Ahmed Kathrada: South Africa bids farewell to a gentle, but principled icon

Constitution Hill: Late former president Nelson Mandela with his close friend, Ahmed Kathrada, who died on 28 March 2017.
(Image: Ahmed Kathrada Foundation)

Late former president Nelson Mandela with his close friend, Ahmed Kathrada, who died on 28 March 2017.

All his life, former ANC MP Ahmed Kathrada, who spent 26 years in prison for treason under the apartheid government, fought quietly, but courageously, for human rights. He died on 28 March, aged 87.

Ahmed Mohamed Kathrada died in hospital in Johannesburg after being admitted for surgery earlier in March. “Kathy” Kathrada leaves his life partner, former Public Enterprises Minister Barbara Hogan, whom he met after her release from prison in 1990.

In 1982, Hogan became the first white woman convicted of treason in South Africa, and Kathrada often remarked that their separate experiences of prison were what had brought them together. Hogan was jailed for a time in the Woman’s Jail at Constitution Hill, and the harrowing story of her experiences forms part of the exhibitions at the jail, which is now a museum.

Long before Hogan was convicted of treason, Kathrada was jailed for the same crime in June 1964, at the end of the Rivonia Trial that outraged the liberal world, drew condemnation from the United Nations Security Council and saw sanctions imposed on South Africa by some countries. Sentenced to life, he spent 26 years and three months in prison, 18 of them on Robben Island.

The 1963 to 1964 trial was the second time Kathrada stood accused of treason, the first being the 1956 to 1961 Treason Trial, in which he was one of 156 accused. None were convicted.

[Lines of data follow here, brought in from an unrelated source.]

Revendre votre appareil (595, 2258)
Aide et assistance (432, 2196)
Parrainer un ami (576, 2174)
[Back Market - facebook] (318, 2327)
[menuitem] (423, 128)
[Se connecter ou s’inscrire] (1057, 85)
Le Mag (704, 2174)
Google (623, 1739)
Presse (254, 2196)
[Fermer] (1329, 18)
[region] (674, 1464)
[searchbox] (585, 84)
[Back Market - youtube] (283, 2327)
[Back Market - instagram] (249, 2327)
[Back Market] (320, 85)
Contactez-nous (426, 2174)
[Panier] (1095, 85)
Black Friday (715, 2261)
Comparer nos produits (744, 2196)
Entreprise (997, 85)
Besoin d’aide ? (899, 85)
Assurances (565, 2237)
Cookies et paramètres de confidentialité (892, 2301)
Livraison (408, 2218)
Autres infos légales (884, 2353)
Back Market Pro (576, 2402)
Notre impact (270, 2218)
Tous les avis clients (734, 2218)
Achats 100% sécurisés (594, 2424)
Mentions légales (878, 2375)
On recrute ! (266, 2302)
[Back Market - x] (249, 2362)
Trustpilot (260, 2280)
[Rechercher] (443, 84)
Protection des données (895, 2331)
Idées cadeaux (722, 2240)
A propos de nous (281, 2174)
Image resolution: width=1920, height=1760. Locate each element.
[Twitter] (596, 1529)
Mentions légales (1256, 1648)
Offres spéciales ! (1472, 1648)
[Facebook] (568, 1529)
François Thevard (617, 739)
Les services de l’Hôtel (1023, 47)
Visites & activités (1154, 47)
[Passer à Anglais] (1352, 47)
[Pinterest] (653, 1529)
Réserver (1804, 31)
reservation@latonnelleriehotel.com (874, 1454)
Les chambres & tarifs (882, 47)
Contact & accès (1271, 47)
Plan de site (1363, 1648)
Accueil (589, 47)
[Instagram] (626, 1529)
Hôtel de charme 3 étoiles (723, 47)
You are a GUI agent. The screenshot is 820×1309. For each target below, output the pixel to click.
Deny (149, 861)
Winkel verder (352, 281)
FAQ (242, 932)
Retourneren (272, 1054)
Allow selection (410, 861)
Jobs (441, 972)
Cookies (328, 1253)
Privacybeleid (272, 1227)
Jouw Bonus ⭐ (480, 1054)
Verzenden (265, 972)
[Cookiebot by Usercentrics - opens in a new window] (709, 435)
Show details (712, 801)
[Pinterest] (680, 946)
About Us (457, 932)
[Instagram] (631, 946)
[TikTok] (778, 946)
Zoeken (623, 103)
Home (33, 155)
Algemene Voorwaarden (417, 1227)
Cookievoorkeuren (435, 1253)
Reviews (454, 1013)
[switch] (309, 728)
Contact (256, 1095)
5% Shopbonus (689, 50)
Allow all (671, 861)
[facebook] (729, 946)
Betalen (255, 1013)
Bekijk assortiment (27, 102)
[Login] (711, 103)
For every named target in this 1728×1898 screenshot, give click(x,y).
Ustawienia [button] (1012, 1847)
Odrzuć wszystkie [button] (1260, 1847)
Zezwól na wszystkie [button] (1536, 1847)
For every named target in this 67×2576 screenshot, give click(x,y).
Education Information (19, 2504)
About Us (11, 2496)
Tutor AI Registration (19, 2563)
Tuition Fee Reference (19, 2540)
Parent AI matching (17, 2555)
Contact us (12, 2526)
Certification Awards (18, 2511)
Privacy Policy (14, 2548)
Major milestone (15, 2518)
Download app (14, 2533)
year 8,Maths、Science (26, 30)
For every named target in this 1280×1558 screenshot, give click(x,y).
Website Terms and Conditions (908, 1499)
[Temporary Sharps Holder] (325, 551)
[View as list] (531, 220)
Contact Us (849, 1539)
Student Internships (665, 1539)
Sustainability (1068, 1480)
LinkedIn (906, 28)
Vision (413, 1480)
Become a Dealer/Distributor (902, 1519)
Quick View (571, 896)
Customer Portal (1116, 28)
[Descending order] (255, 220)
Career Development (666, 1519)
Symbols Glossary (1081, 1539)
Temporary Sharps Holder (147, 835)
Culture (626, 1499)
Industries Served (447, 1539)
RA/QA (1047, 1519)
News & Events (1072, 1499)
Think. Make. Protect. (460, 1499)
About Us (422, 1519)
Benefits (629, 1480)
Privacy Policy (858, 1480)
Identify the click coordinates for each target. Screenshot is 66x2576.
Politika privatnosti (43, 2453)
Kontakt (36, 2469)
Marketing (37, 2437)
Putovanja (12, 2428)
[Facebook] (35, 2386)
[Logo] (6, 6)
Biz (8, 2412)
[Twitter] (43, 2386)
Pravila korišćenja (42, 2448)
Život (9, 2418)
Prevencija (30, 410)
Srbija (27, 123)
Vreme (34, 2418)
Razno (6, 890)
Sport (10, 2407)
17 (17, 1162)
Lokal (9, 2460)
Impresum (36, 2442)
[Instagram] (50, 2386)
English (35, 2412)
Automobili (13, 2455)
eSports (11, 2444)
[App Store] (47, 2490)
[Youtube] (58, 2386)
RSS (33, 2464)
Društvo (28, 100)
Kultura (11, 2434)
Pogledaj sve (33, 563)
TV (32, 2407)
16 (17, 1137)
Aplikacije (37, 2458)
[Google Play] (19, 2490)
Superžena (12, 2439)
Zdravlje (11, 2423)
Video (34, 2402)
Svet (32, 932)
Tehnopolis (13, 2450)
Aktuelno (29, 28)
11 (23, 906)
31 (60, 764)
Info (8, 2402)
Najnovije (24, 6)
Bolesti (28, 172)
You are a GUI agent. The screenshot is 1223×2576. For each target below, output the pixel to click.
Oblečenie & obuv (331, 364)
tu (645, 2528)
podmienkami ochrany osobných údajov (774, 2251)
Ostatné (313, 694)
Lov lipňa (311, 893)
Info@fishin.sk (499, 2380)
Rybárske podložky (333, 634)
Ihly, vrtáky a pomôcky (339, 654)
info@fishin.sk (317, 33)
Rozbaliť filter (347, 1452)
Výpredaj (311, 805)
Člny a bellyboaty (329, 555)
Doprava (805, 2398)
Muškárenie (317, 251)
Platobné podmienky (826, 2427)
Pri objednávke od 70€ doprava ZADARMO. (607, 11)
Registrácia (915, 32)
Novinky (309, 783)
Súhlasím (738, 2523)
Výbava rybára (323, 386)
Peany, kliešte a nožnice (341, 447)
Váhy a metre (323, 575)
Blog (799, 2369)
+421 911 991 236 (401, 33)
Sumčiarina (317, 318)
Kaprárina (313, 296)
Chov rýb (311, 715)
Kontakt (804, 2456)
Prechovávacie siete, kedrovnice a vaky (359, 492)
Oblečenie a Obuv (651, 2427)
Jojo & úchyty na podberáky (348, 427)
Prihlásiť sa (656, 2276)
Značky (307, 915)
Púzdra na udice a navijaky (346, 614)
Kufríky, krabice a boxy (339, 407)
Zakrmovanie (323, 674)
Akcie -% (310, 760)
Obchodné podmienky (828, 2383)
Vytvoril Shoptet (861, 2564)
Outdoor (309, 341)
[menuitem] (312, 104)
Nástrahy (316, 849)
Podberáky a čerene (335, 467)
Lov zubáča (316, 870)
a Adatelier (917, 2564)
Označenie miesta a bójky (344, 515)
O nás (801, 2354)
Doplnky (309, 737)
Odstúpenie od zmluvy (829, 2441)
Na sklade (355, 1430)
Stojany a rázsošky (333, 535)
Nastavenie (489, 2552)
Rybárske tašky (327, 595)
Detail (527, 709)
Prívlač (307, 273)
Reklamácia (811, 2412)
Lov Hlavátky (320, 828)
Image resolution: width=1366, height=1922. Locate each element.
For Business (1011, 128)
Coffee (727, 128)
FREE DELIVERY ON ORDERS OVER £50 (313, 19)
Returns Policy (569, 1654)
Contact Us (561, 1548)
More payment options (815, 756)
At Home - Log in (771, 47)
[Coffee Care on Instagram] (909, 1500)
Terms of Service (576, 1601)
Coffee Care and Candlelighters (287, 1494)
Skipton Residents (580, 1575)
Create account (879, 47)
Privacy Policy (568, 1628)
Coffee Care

Arrested again and again for his anti-apartheid activism, Kathrada’s life changed when, in 1963, he broke banning orders to attend secret meetings at a fateful address: Liliesleaf Farm, Rivonia, Johannesburg.

On 11 July that year, Kathrada and many others were arrested at the farm, at the time the clandestine headquarters of the ANC’s armed wing, Umkhonto weSizwe. The arrests dealt a terrible blow to the struggle against apartheid.

Of those arrested, Kathrada, Walter Sisulu, Govan Mbeki, Raymond Mhlaba, Denis Goldberg, Lionel “Rusty” Bernstein, James Kantor, Elias Motsoaledi and Andrew Mlangeni, were indicted. Mandela was at the time already in jail, for attempting to leave South Africa without a valid passport. Only Bernstein and Kantor were acquitted; the other eight were sentenced to life imprisonment with hard labour, for treason.

Racial equality was important to Kathrada, who only accepted the trousers he was issued with at the start of his Robben Island incarceration – his fellow Rivonia trialist prisoners were black and issued with shorts only – because Mandela had told him never to give up what he was given. In 2008, Kathrada and Deputy President Cyril Ramaphosa founded the Ahmed Kathrada Foundation with the aim of promoting non-racialism across the world, and archiving its history.

In 1990, Kathrada was elected to the ANC’s National Executive Committee (NEC) at the party’s first legal conference since its 1960 banning. He headed the organisation’s public relations department until 1994.

In 1997, Kathrada stepped down from the ANC NEC. He had served on it since 1990. He was elected chairperson of the Robben Island Council, a position he held from 1997 to 2006. In June 1999 Kathrada received a presidential award, the Order of Meritorious Service (Class 1: Gold) from Mandela, who was then president.

Kathrada was born on 21 August 1929 in Schweizer-Reineke, in what is now North West. In 1948, the year Kathrada turned 19, the National Party gained power in South Africa and began enforcing racial segregation policies under a system it called apartheid.

But Kathrada’s political career began before that. At 17, he was arrested for the first time after helping to organise, and participating in, a 1946 South African Indian Congress passive resistance campaign against laws that discriminated against Indians. At that time, the African ANC, which later became Kathrada’s political home, did not allow Indian members.

Kathrada was one of those who organised the 1955 Congress of the People that gave the country its Freedom Charter, the South African Congress Alliance’s statement of core principles. The alliance brought together the ANC, the South African Indian Congress, the South African Congress of Democrats and the Coloured People’s Congress with the aim of promoting a multiracial anti-apartheid movement.

Kathrada, who had left school early to devote himself to political activism, used his time in prison to educate himself. He emerged with four degrees – two BAs and two BA Honours degrees (History and African Politics). He was also awarded the ANC’s highest award, Isithwalandwe, during this time.

In the years after his formal political work ended, Kathrada published several books: Letters from Robben Island (1999), Memoirs (2004) and A Free Mind: Ahmed Kathrada’s Notebook from Robben Island (2005).